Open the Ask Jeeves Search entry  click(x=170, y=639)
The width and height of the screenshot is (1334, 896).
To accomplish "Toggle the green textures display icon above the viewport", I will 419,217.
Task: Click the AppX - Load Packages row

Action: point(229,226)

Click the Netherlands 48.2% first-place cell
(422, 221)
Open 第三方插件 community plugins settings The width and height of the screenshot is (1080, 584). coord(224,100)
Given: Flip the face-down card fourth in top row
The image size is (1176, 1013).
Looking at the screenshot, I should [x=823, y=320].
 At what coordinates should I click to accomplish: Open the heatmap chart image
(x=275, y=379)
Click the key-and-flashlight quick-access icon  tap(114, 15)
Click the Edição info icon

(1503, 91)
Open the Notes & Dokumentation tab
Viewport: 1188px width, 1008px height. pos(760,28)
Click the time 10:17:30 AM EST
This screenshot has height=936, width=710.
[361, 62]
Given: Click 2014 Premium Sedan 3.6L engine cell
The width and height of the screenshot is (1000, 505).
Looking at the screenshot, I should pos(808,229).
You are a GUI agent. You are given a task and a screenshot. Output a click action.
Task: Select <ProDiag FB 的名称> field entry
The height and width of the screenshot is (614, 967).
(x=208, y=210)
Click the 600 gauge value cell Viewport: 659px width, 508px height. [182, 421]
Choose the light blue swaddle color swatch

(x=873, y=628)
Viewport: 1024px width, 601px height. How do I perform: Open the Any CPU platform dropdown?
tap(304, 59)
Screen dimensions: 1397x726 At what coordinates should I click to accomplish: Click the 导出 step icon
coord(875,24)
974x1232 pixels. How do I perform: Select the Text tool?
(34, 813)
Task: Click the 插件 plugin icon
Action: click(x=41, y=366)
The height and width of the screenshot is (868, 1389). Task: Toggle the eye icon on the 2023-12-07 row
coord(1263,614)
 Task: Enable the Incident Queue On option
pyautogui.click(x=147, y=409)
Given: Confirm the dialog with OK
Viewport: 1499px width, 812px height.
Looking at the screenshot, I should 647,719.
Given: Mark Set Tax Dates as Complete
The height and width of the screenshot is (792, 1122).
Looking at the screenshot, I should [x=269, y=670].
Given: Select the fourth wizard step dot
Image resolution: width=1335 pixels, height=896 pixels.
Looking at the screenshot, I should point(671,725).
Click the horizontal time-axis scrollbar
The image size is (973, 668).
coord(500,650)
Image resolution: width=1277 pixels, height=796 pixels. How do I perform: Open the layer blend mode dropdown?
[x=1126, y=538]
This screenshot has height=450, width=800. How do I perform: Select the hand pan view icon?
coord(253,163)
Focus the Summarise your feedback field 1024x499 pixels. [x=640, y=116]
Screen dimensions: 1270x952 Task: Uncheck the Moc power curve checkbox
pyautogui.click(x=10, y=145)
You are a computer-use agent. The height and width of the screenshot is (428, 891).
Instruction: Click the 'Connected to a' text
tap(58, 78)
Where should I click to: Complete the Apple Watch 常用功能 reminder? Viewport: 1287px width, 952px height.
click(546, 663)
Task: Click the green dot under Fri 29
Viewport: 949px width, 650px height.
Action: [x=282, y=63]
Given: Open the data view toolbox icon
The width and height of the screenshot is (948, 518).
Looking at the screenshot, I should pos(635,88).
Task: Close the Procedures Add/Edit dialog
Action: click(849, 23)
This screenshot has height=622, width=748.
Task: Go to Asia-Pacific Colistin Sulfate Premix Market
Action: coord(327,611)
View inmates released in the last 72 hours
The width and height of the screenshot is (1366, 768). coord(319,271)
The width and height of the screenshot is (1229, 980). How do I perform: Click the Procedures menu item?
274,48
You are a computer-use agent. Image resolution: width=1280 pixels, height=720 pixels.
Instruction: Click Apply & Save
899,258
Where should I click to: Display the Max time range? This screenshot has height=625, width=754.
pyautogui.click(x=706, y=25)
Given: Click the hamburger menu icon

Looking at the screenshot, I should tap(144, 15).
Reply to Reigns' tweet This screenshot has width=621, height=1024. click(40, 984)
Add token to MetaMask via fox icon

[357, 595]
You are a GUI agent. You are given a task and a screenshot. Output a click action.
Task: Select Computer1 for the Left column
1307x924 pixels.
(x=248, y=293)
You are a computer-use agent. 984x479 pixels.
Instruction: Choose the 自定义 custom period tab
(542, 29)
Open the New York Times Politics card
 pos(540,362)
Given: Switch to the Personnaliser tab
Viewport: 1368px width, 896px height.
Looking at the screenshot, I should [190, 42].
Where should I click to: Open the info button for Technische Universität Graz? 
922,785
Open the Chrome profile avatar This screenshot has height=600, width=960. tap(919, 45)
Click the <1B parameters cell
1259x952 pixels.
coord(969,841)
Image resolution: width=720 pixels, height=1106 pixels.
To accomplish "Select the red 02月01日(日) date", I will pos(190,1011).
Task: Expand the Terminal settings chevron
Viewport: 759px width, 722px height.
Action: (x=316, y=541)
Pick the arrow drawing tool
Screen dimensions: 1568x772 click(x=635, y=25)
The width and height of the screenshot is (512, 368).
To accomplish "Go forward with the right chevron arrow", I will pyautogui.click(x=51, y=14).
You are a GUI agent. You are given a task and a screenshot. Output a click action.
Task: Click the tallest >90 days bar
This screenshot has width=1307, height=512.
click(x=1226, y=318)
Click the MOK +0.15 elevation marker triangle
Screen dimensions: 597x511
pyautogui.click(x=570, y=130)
═══
- EXERCISE DETAILS:
The listing above is to be copied exactly, in full.

- SOLUTION TO THE PROBLEM:
Open the Ask Jeeves Search entry  click(x=170, y=639)
The width and height of the screenshot is (1334, 896).
To accomplish "Toggle the green textures display icon above the viewport", I will 419,217.
Task: Click the AppX - Load Packages row

Action: point(229,226)

Click the Netherlands 48.2% first-place cell
(422, 221)
Open 第三方插件 community plugins settings The width and height of the screenshot is (1080, 584). coord(224,100)
Given: Flip the face-down card fourth in top row
The image size is (1176, 1013).
Looking at the screenshot, I should [x=823, y=320].
 At what coordinates should I click to accomplish: Open the heatmap chart image
(x=275, y=379)
Click the key-and-flashlight quick-access icon  tap(114, 15)
Click the Edição info icon

(1503, 91)
Open the Notes & Dokumentation tab
Viewport: 1188px width, 1008px height. pos(760,28)
Click the time 10:17:30 AM EST
This screenshot has height=936, width=710.
[361, 62]
Given: Click 2014 Premium Sedan 3.6L engine cell
The width and height of the screenshot is (1000, 505).
Looking at the screenshot, I should pos(808,229).
You are a GUI agent. You are given a task and a screenshot. Output a click action.
Task: Select <ProDiag FB 的名称> field entry
The height and width of the screenshot is (614, 967).
(x=208, y=210)
Click the 600 gauge value cell Viewport: 659px width, 508px height. [182, 421]
Choose the light blue swaddle color swatch

(x=873, y=628)
Viewport: 1024px width, 601px height. How do I perform: Open the Any CPU platform dropdown?
tap(304, 59)
Screen dimensions: 1397x726 At what coordinates should I click to accomplish: Click the 导出 step icon
coord(875,24)
974x1232 pixels. How do I perform: Select the Text tool?
(34, 813)
Task: Click the 插件 plugin icon
Action: click(x=41, y=366)
The height and width of the screenshot is (868, 1389). Task: Toggle the eye icon on the 2023-12-07 row
coord(1263,614)
 Task: Enable the Incident Queue On option
pyautogui.click(x=147, y=409)
Given: Confirm the dialog with OK
Viewport: 1499px width, 812px height.
Looking at the screenshot, I should 647,719.
Given: Mark Set Tax Dates as Complete
The height and width of the screenshot is (792, 1122).
Looking at the screenshot, I should [x=269, y=670].
Given: Select the fourth wizard step dot
Image resolution: width=1335 pixels, height=896 pixels.
Looking at the screenshot, I should point(671,725).
Click the horizontal time-axis scrollbar
The image size is (973, 668).
coord(500,650)
Image resolution: width=1277 pixels, height=796 pixels. How do I perform: Open the layer blend mode dropdown?
[x=1126, y=538]
This screenshot has height=450, width=800. How do I perform: Select the hand pan view icon?
coord(253,163)
Focus the Summarise your feedback field 1024x499 pixels. [x=640, y=116]
Screen dimensions: 1270x952 Task: Uncheck the Moc power curve checkbox
pyautogui.click(x=10, y=145)
You are a computer-use agent. The height and width of the screenshot is (428, 891).
Instruction: Click the 'Connected to a' text
tap(58, 78)
Where should I click to: Complete the Apple Watch 常用功能 reminder? Viewport: 1287px width, 952px height.
click(546, 663)
Task: Click the green dot under Fri 29
Viewport: 949px width, 650px height.
Action: [x=282, y=63]
Given: Open the data view toolbox icon
The width and height of the screenshot is (948, 518).
Looking at the screenshot, I should pos(635,88).
Task: Close the Procedures Add/Edit dialog
Action: click(849, 23)
This screenshot has height=622, width=748.
Task: Go to Asia-Pacific Colistin Sulfate Premix Market
Action: coord(327,611)
View inmates released in the last 72 hours
The width and height of the screenshot is (1366, 768). coord(319,271)
The width and height of the screenshot is (1229, 980). How do I perform: Click the Procedures menu item?
274,48
You are a computer-use agent. Image resolution: width=1280 pixels, height=720 pixels.
Instruction: Click Apply & Save
899,258
Where should I click to: Display the Max time range? This screenshot has height=625, width=754.
pyautogui.click(x=706, y=25)
Given: Click the hamburger menu icon

Looking at the screenshot, I should tap(144, 15).
Reply to Reigns' tweet This screenshot has width=621, height=1024. click(40, 984)
Add token to MetaMask via fox icon

[357, 595]
You are a GUI agent. You are given a task and a screenshot. Output a click action.
Task: Select Computer1 for the Left column
1307x924 pixels.
(x=248, y=293)
You are a computer-use agent. 984x479 pixels.
Instruction: Choose the 自定义 custom period tab
(542, 29)
Open the New York Times Politics card
 pos(540,362)
Given: Switch to the Personnaliser tab
Viewport: 1368px width, 896px height.
Looking at the screenshot, I should [190, 42].
Where should I click to: Open the info button for Technische Universität Graz? 
922,785
Open the Chrome profile avatar This screenshot has height=600, width=960. tap(919, 45)
Click the <1B parameters cell
1259x952 pixels.
coord(969,841)
Image resolution: width=720 pixels, height=1106 pixels.
To accomplish "Select the red 02月01日(日) date", I will pos(190,1011).
Task: Expand the Terminal settings chevron
Viewport: 759px width, 722px height.
Action: (x=316, y=541)
Pick the arrow drawing tool
Screen dimensions: 1568x772 click(x=635, y=25)
The width and height of the screenshot is (512, 368).
To accomplish "Go forward with the right chevron arrow", I will pyautogui.click(x=51, y=14).
You are a GUI agent. You are given a task and a screenshot. Output a click action.
Task: Click the tallest >90 days bar
This screenshot has width=1307, height=512.
click(x=1226, y=318)
Click the MOK +0.15 elevation marker triangle
Screen dimensions: 597x511
pyautogui.click(x=570, y=130)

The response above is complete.